> **About this exercise**: Every line with the string "agent" in it belongs in your answer, so copy them all from the data.

(Saved entries)
------------------------------------------------
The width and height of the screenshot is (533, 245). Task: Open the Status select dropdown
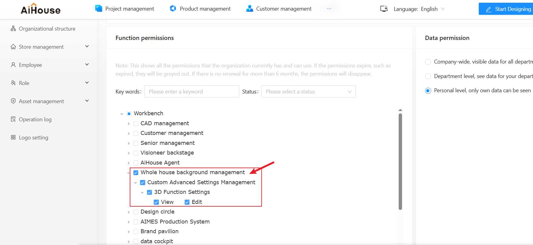click(x=308, y=91)
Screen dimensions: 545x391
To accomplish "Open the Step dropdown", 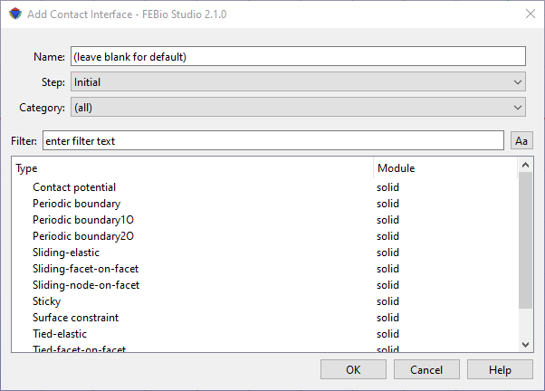I will [298, 82].

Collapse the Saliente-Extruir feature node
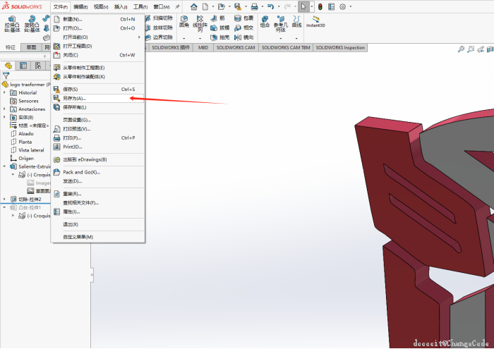pos(4,167)
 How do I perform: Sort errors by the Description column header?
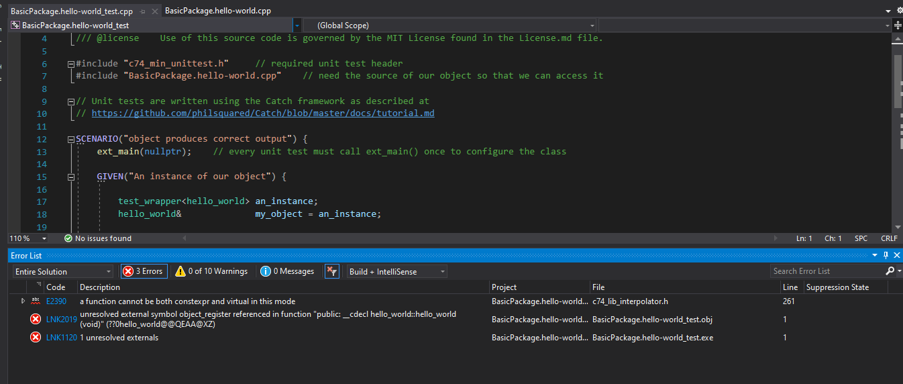pos(100,287)
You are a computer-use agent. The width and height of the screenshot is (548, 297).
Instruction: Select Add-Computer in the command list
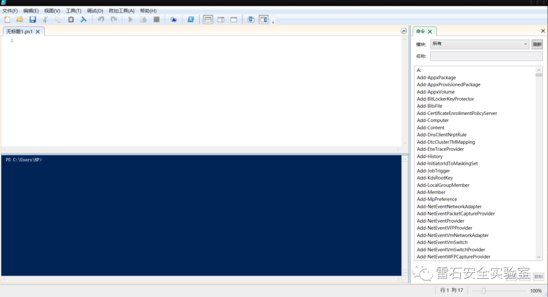tap(433, 120)
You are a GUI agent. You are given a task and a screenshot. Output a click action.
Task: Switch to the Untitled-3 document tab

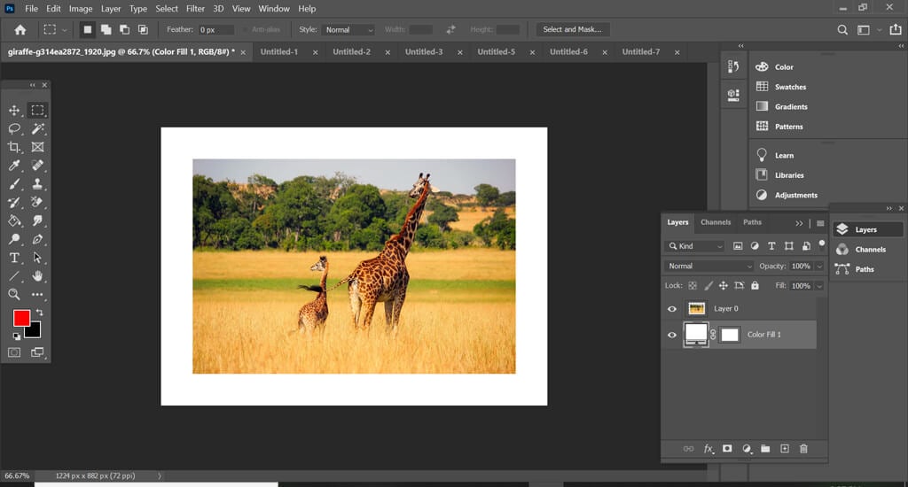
------------------------------------------------
> **Output**:
You are a computer-use agent. The width and height of the screenshot is (548, 297).
You are a GUI agent. You are given a task and a screenshot. Output a click action.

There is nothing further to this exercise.